=== Travail demandé ===
1. Dites si chacune des affirmations suivantes concorde avec le texte source. Répondez par oui ou non, puis citez à l’identique les mots du texte qui tranchent.
(a) Lisa Mandel est née en 1977.
(b) La revue Capsule Cosmique a été lancée en 2006.
(c) Lisa Mandel dessine les aventures de Nini Patalo dans Tchô !.
2. Répondez brièvement aux questions suivantes à l’aide du texte source.
(a) Qui a lancé la revue Capsule Cosmique ?
(b) De quoi la blatte magique d’Eddy Milveux est-elle capable ?
(c) Dans quelle école Lisa Mandel a-t-elle fait ses études ?
3. Extrayez du texte source le passage qui débute aux mots « Poursuivons doucement dans » et s’arrête après « pour les adultes. ».

=== Texte source ===
····················

Poursuivons doucement dans la bande de l’atelier d’illustration des Arts Déco de Strasbourg, une pépinière de dessinateurs et de blogueurs. Lisa Mandel y fut la camarade de Boulet et de Nicolas Wild que j’évoquais dans de précédents articles. Née en 1977, elle est déjà une dessinatrice prolifique et complète, à l’aise aussi bien dans la BD jeunesse que dans des oeuvres pour les adultes.

Des revues jeunesse à l’édition adulte


Lisa Mandel suit d’abord un parcours classique que l’on retrouve chez ses collègues précédemment cités et chroniqués. Après ses études aux Arts Décoratifs de Strasbourg, elle s’engage dans plusieurs revues pour la jeunesse où elle dessine ses premières séries. Son style volontairement regressif la conduit dans des revues au ton moins sage, en l’occurence Tchô ! et Capsule Cosmique. Cette dernière revue, expérience éditoriale lancée en 2004 chez Milan Presse par Gwen de Bonneval, revendique la recherche d’une autre BD jeunesse, plus impertinente et autour de thématiques nouvelles et de graphismes moins traditionnels. La revue fait se cotoyer des auteurs de BD adulte talentueux, dont certains sont issus de l’Association (Stanislas, David B…) et des débutants comme Lisa Mandel, mais aussi Riad Sattouf et Mathieu Sapin (qui ont tout deux commencé à publier au début des années 2000). Elle y crée la série Eddy Milveux, jeune garçon possédant une blatte magique capable de réaliser des voeux. Malheureusement, Capsule Cosmique s’arrête en 2006. Quant à Tchô, où elle retrouve Boulet, elle y dessine les aventures de Nini Patalo, une autre histoire loufoque d’une petite fille qui, dont les parents disparaissent par magie et qui se retrouve seule avec son canard en peluche devenu vivant et Jean-Pierre, un homme préhistorique décongelé. Les deux séries lui donnent l’occasion de publier ses premiers albums. Progressivement, par ses séries et son humour original, elle s’est imposée comme une figure de l’illustration pour enfant.

····················

=== Données fournies ===
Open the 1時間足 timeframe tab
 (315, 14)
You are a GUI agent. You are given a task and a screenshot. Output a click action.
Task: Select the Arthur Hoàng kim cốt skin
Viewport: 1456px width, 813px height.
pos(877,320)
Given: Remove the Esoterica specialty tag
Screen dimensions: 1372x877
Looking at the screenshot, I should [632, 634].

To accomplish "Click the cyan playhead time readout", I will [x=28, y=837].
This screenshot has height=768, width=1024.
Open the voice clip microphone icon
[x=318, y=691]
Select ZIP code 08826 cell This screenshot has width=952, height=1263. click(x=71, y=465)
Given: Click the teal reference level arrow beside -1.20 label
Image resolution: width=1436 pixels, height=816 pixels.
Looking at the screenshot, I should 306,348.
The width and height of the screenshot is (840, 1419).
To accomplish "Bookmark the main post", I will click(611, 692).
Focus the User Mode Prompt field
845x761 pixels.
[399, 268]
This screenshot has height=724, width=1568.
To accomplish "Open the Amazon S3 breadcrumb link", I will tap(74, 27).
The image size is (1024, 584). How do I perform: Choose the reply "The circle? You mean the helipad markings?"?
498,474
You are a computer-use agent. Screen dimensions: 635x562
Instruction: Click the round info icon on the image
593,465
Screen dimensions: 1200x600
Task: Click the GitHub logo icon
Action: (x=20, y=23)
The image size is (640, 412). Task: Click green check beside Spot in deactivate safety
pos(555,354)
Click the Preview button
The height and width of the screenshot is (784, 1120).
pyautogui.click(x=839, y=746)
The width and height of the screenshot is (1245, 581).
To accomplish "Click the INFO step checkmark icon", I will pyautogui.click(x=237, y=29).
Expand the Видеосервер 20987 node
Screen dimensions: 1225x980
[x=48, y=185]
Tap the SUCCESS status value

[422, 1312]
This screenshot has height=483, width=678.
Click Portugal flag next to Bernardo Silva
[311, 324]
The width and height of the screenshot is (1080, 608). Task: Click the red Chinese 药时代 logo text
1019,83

····················

=== Corrigé détaillé ===
1.
(a) Oui : « Née en 1977 »
(b) Non : « expérience éditoriale lancée en 2004 chez Milan Presse par Gwen de Bonneval »
(c) Oui : « Quant à Tchô, où elle retrouve Boulet, elle y dessine les aventures de Nini Patalo »

2.
(a) Gwen de Bonneval.
(b) Elle est capable de réaliser des voeux.
(c) Aux Arts Décoratifs de Strasbourg.

3.
Poursuivons doucement dans la bande de l’atelier d’illustration des Arts Déco de Strasbourg, une pépinière de dessinateurs et de blogueurs. Lisa Mandel y fut la camarade de Boulet et de Nicolas Wild que j’évoquais dans de précédents articles. Née en 1977, elle est déjà une dessinatrice prolifique et complète, à l’aise aussi bien dans la BD jeunesse que dans des oeuvres pour les adultes.